From the text about San Francisco Pride below, list every group the text says has led marches.

── Text passage ──

For weeks, rumors swirled around the queer community that San Francisco’s June 28 Pride would be canceled due to the COVID-19 pandemic. As the shelter-in-place order hit, then was extended, and extended again, it became obvious that the 50th anniversary of the massive event — which draws tens of thousands of people to Market Street each year — was not going to be able to go forward. It’s the first time in Pride’s history that the event has not existed physically (there are still a fair amount of events happening online).
Then, in the wake of George Floyd and Breonna Taylor’s killings, the Black Lives Matter protests began anew, and intersectionality took center stage in the LGBTQ community. Marches have been led by students, teachers, union members, and skateboarders. The last weekend in June, forever earmarked as Pride Weekend by the city, this year holds an opportunity for queers to turn out in support of the Black and Brown community. In many ways, Pride is returning to its roots this weekend, as those leading the marches focus on pressing issues and hard realities — without the distraction of police posing for photo ops in front of corporate floats.
For the organizers of one Sunday march, titled Pride is a Riot, this return to the issues is key. The protest’s name is a nod to two foundational riots in queer history. In 1966, transgender individuals stood up against police brutality during the Compton’s Cafeteria Riot in the Tenderloin. Three years later, a similar uprising against cops occurred at Stonewall in New York City. While modern-day Pride marches tend to be peaceful and colorful, the origins of the movement to liberate queer people began with physical conflict.
The anonymous collective behind Pride is a Riot has kept mum about their identities, but SF Weekly did manage to track them down for an interview. It wasn’t easy; we reached out to queers in the poly community, in politics, in union organizing, in the bar scene, and even asked staff from Pride itself. No one had any idea who the organizers were. It seemed like a dead end, and then, nearly two weeks after we began our initial inquiry, we received a message through the encrypted messaging app Signal — from someone simply identified as “T” — and began to talk.
“We are an autonomous, multi-racial, collection of friends, acquaintances, and comrades who have momentarily joined in the struggle to destroy the racist death-cult that is policing, incarceration, and all systems that uphold white supremacy,” they told us, when we inquired about who they were. As the group has many members, they preferred to speak collectively and keep their individual identities hidden.
The collective behind Pride is a Riot was the first to announce a Pride Sunday march, but details thus far have been hard to come by. There is no Facebook event, though contingent groups are organizing through the platform. Instead, there are flyers circulating on Instagram and a few sparse details on IndyBay.

───
── Data section ──

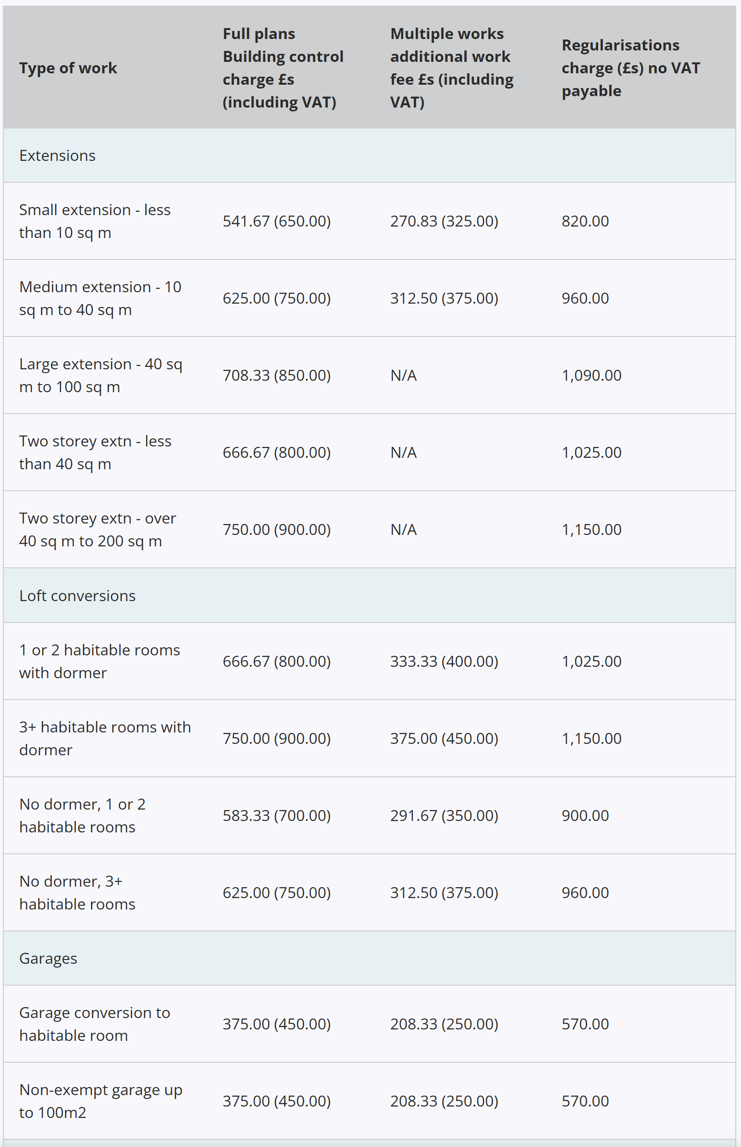
Task: Click the 1,090.00 regularisation charge
Action: click(x=591, y=375)
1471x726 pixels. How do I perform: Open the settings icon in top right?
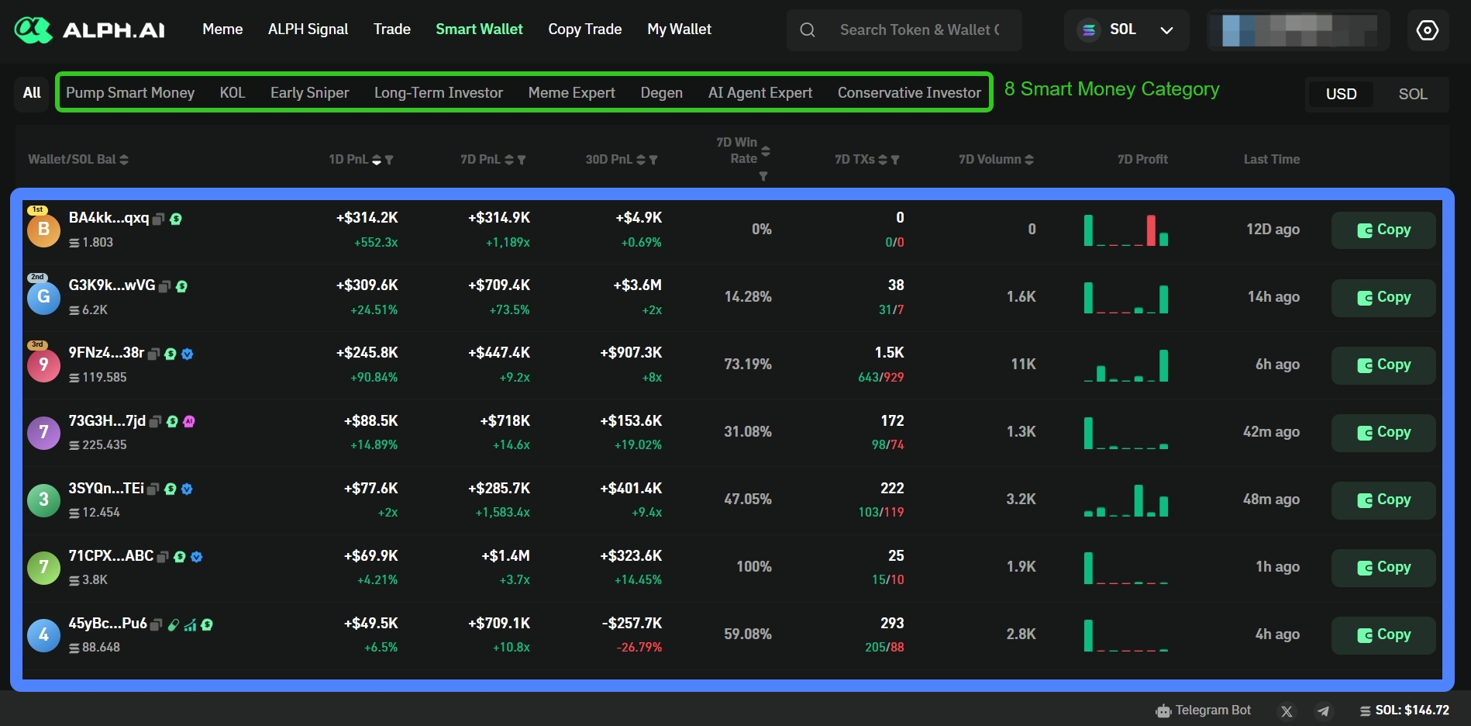pyautogui.click(x=1427, y=30)
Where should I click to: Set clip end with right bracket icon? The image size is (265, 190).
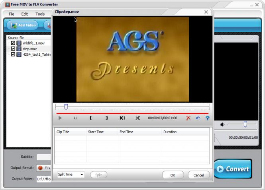click(106, 118)
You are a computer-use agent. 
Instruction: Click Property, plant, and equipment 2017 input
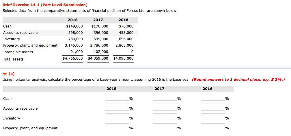[x=165, y=127]
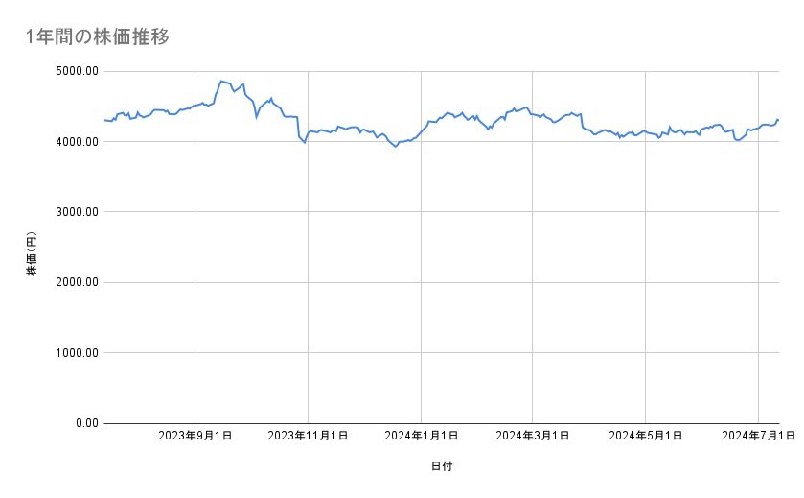
Task: Click the 2024年1月1日 date label
Action: click(x=421, y=437)
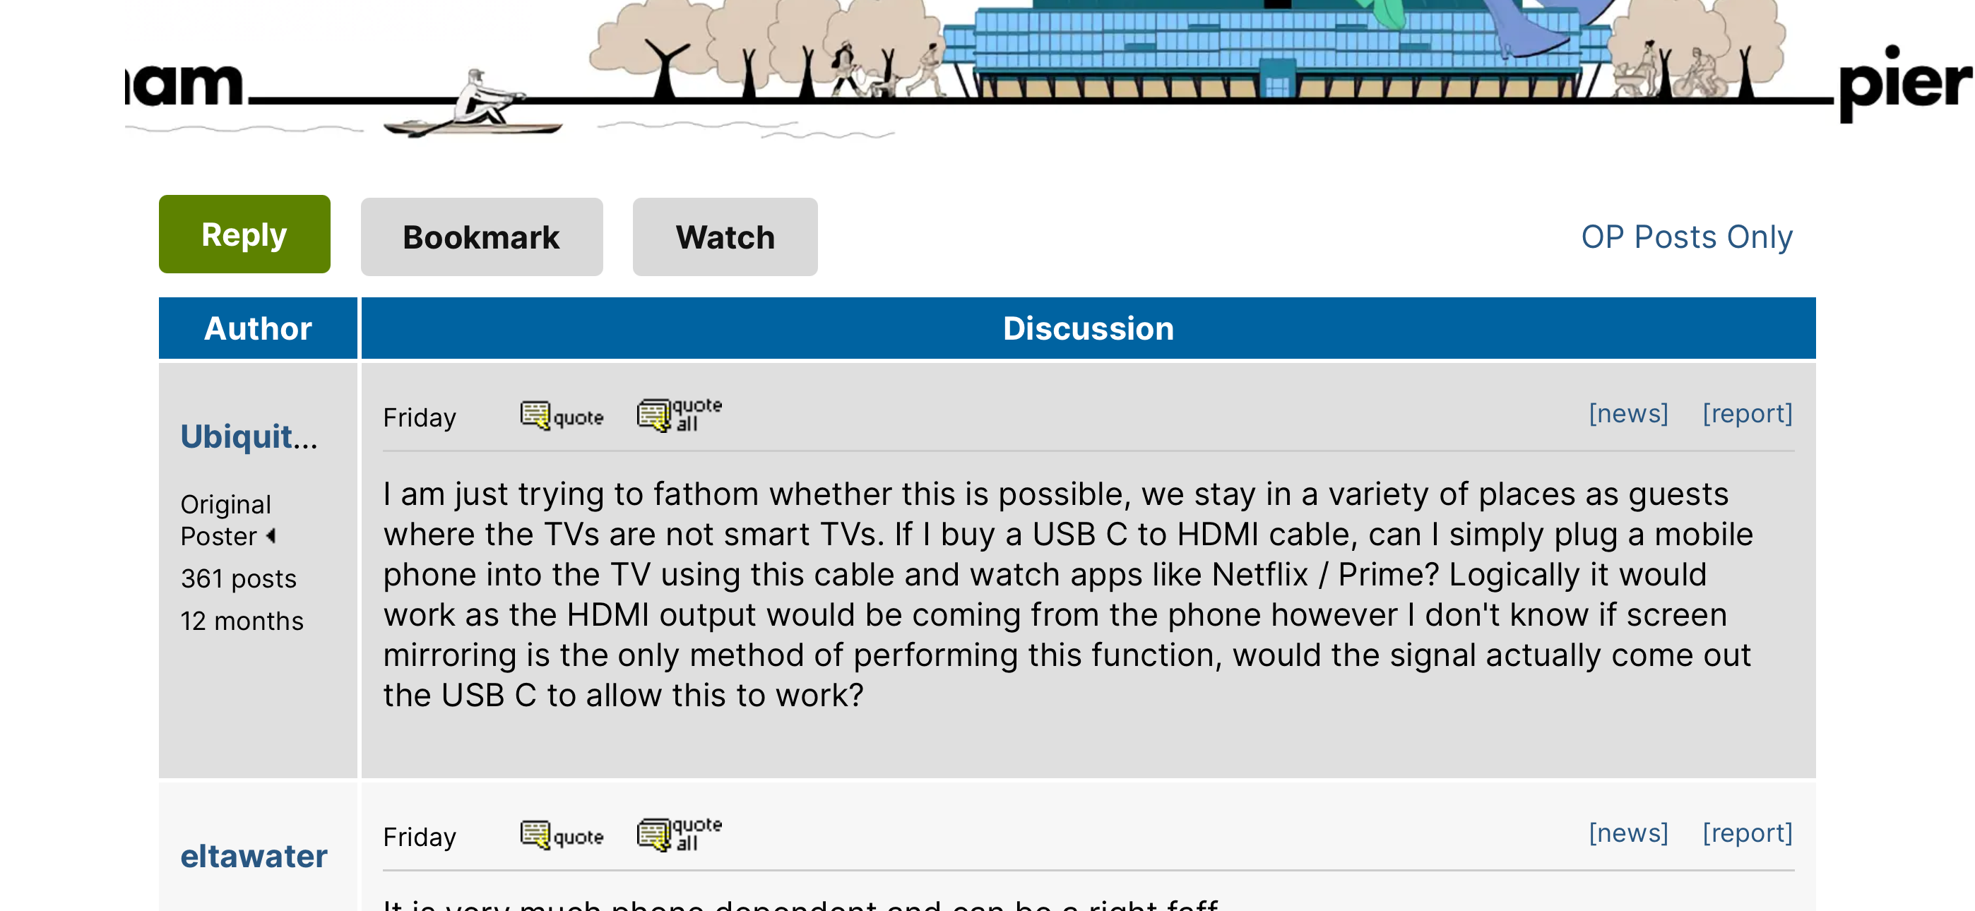Watch this thread
Image resolution: width=1975 pixels, height=911 pixels.
[724, 237]
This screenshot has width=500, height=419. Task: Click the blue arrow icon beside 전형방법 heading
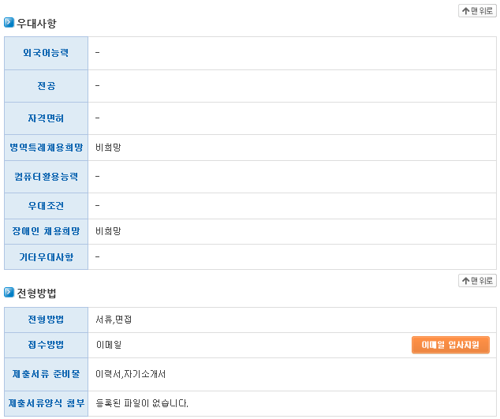tap(9, 293)
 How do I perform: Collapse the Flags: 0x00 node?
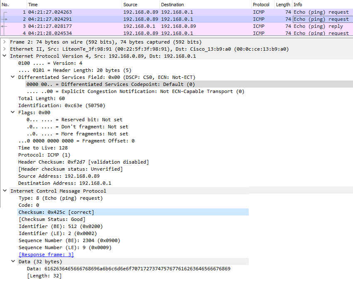[x=13, y=113]
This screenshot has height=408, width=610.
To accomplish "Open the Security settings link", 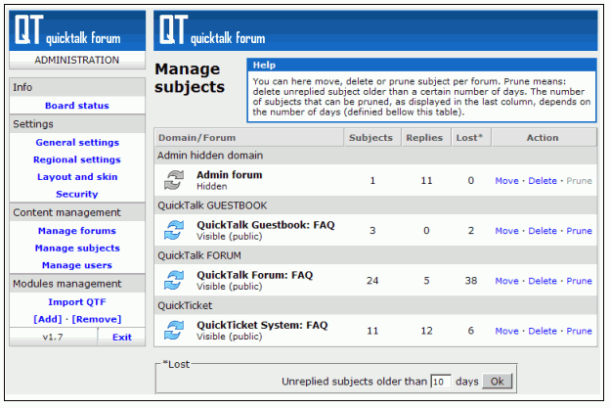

───

_Written response:_
- Students
- Teachers
- Union members
- Skateboarders